AGR: Artificial General Research

Autonomous code optimization that works while you sleep. Define a metric, point it at your code, go to bed. Wake up to a faster, smaller, better system — with correctness verified at every step.

Real result: Spatialize C++/Python library — 53.54s → 1.15s (45x speedup), 18 autonomous experiments, all checksums verified.

The only autoresearch framework with built-in measurement integrity — variance-aware acceptance, artifact detection, and exhausted approaches tracking.

Quick Start

# Install as Claude Code skill
git clone https://github.com/JoaquinMulet/Artificial-General-Research.git
cp -r Artificial-General-Research/skills/agr ~/.claude/skills/

# Setup wizard (inside Claude Code)
/agr speed                    # optimize for speed
/agr accuracy                 # optimize for accuracy
/agr "bundle size"            # optimize for bundle size

# Launch the autonomous loop
bash run_agr.sh --max 10      # 10 experiments to start

That's it. AGR generates all needed files (benchmark.py, STRATEGY.md, program.md, etc.), establishes a baseline, and starts experimenting autonomously.

Why AGR?

AGR is a Claude Code skill that turns any measurable optimization problem into an autonomous research loop. It builds on Karpathy's autoresearch, Goenka's Guard/Metric separation, and Bria's Ralph Loop — and adds 9 new ideas discovered through real-world experimentation:

What AGR Adds	Why It Matters
Fresh context per iteration	Iteration 100 reasons as well as iteration 1 — no context degradation
Per-benchmark variance analysis	Noisy benchmarks don't mask real improvements in other components
Measurement artifact detection	Catches when "improvements" are actually baseline outliers
Metric + Guard + Rework	Good ideas with implementation bugs get fixed, not thrown away
STRATEGY.md persistent brain	The agent remembers WHY things failed, not just that they did
Exhausted Approaches registry	Entire failed categories get blocked — no more retrying compiler flags 4 times
Stuck detection protocol	After 5 discards: try opposites, combine successes, go radical
Complexity budget	Large changes get split into keep/discard-able steps across iterations
Supervisor pattern	Human or parent agent audits discards for hidden per-benchmark wins

Works For Any Measurable Problem

Use Case	Metric	Guard
Library speed	Wall-clock time	Checksums match
Bundle size	KB after build	Tests pass
ML accuracy	F1 score	Min threshold met
API latency	p95 response time	Integration tests pass
Lighthouse score	Performance score	No visual regression
SQL optimization	Query execution time	Same result set
Prompt engineering	Eval score	Golden set matches
Cloud costs	$/month	Functionality tests pass
Docker image size	MB after build	Container health check passes
Code coverage	% coverage	No test regressions

Case Study: 45x Speedup on Spatialize

Full case study on a real C++/Python spatial analysis library (spatialize) — 18 autonomous experiments over one session.

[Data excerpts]
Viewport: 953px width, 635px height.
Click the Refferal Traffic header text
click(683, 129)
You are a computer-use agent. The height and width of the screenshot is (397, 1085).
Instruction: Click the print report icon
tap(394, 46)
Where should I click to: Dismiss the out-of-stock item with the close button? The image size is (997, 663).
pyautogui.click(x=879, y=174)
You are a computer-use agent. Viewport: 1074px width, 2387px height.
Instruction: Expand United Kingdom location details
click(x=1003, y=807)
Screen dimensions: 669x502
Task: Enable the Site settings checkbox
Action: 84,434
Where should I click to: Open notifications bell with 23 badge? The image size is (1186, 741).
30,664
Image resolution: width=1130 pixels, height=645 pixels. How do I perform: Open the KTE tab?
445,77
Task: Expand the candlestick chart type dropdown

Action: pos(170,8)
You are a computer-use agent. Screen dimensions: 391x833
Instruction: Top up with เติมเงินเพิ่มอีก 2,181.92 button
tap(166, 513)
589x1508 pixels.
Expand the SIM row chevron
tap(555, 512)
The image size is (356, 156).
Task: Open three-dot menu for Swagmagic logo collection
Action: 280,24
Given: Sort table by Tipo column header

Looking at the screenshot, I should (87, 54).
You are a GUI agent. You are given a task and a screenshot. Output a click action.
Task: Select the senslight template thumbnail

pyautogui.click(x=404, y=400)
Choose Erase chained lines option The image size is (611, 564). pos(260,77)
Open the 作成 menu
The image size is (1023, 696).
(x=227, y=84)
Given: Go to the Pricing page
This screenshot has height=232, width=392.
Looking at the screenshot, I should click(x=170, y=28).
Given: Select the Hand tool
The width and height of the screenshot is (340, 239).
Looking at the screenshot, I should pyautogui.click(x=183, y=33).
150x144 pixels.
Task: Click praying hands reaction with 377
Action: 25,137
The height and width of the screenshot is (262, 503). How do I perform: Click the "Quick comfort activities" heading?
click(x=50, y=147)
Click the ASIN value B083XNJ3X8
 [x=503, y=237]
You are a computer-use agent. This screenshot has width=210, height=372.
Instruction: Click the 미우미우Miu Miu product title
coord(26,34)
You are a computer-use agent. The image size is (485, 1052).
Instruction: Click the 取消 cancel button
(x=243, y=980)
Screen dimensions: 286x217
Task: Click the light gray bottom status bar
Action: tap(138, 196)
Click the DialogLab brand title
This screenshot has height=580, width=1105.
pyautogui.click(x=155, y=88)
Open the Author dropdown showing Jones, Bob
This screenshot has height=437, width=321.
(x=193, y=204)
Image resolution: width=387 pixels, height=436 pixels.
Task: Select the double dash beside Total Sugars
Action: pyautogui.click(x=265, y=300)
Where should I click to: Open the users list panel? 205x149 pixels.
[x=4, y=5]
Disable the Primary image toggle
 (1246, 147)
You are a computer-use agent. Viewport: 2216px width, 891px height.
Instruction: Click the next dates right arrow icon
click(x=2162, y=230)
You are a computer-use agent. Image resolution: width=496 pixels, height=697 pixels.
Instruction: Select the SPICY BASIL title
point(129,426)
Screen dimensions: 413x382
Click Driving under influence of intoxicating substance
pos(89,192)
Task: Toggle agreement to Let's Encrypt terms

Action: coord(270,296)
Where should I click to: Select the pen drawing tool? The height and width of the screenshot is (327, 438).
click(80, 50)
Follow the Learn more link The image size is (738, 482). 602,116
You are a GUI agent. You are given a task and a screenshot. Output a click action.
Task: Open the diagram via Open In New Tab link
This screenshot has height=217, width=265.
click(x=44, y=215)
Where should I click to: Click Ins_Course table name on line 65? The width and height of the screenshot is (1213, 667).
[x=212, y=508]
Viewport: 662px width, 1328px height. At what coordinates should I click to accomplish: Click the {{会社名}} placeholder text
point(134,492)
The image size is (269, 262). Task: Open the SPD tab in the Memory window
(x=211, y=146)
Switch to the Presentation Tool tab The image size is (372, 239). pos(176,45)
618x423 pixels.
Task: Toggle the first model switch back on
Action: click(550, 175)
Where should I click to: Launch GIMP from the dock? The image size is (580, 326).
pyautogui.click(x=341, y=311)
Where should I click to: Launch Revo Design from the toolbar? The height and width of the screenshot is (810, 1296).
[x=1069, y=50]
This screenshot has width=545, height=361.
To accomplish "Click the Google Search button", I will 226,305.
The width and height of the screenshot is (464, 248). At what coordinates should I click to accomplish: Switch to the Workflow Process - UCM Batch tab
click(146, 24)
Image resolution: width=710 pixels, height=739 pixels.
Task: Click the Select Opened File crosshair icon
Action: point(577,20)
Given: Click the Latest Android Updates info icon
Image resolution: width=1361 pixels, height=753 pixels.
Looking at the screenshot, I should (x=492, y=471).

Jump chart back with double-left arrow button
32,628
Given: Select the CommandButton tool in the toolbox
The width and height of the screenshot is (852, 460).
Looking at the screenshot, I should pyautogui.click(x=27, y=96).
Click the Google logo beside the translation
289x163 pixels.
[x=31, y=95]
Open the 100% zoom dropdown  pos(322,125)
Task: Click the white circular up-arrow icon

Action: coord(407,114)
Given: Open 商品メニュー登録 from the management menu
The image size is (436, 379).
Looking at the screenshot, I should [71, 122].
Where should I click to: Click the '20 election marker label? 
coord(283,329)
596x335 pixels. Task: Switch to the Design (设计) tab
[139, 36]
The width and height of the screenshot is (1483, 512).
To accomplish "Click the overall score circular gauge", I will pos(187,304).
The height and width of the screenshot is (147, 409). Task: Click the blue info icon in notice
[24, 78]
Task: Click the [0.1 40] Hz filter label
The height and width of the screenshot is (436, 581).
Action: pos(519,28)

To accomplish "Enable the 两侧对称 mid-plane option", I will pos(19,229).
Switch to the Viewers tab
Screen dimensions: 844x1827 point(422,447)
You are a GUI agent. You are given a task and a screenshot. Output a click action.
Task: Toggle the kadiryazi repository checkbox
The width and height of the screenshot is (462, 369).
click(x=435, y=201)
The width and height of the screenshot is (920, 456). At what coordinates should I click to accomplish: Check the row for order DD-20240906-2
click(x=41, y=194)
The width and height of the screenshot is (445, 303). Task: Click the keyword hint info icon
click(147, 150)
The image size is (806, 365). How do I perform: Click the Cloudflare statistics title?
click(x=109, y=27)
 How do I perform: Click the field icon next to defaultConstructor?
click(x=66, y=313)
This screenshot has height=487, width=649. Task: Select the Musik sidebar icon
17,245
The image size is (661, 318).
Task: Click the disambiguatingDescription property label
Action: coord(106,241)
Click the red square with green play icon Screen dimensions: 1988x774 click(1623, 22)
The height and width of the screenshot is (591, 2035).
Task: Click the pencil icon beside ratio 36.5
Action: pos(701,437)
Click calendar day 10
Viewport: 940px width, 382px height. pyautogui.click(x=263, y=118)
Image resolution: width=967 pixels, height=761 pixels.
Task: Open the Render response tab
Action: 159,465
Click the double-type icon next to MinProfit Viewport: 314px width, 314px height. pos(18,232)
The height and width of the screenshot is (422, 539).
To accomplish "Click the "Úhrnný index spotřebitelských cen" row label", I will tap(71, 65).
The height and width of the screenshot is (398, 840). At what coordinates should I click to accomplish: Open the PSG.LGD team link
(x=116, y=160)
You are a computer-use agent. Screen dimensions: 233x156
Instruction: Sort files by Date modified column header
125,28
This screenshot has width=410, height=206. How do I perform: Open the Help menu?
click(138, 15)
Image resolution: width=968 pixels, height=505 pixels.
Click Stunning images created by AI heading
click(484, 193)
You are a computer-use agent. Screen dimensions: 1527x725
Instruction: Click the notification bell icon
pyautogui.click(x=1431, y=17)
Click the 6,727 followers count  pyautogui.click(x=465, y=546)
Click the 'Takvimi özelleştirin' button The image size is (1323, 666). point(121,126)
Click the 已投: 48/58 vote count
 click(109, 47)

> ACTIONS TO TAKE
1/ In the AGR page, what guard is listed for the SQL optimization use case?
2/ Transcribe word for word the passage of the AGR page that begins with the words containing "AGR: Artificial General" and ends with "all checksums verified.".

> EXERCISE SOLUTIONS
1/ Same result set

2/
AGR: Artificial General Research

Autonomous code optimization that works while you sleep. Define a metric, point it at your code, go to bed. Wake up to a faster, smaller, better system — with correctness verified at every step.

Real result: Spatialize C++/Python library — 53.54s → 1.15s (45x speedup), 18 autonomous experiments, all checksums verified.